'''

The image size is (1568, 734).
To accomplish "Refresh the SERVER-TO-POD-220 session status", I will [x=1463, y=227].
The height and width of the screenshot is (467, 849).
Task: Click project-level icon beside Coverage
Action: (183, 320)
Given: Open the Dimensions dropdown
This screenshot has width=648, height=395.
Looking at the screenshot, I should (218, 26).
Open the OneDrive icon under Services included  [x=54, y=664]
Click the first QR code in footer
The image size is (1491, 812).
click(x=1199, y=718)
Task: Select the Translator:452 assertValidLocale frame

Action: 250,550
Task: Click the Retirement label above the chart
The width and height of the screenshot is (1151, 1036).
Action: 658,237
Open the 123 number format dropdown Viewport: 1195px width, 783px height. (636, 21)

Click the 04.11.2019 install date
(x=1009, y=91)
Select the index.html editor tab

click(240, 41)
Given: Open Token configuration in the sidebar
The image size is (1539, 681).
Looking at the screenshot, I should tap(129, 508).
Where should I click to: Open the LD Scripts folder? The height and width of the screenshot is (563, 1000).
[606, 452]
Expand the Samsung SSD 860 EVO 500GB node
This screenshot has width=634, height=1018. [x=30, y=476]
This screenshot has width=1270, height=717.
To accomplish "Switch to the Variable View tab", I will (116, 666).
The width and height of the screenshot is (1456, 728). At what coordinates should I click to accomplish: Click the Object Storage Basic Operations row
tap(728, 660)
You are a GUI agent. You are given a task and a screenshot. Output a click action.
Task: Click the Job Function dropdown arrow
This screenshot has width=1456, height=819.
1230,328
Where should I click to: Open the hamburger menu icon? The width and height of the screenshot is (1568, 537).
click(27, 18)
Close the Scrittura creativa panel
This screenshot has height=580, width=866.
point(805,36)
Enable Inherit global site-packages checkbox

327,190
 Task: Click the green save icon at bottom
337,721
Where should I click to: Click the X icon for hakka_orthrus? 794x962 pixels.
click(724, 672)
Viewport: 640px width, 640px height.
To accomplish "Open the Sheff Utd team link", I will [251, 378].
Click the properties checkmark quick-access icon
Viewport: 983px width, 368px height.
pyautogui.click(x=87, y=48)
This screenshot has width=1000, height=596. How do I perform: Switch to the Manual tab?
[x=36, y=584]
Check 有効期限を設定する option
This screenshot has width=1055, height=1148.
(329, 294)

'''

Work order ▸
Check each line of the records for the string "dropdown" and copy those that have it.

Output of the exercise ▸
Given: Open the Dimensions dropdown
Open the 123 number format dropdown Viewport: 1195px width, 783px height. (636, 21)
Task: Click the Job Function dropdown arrow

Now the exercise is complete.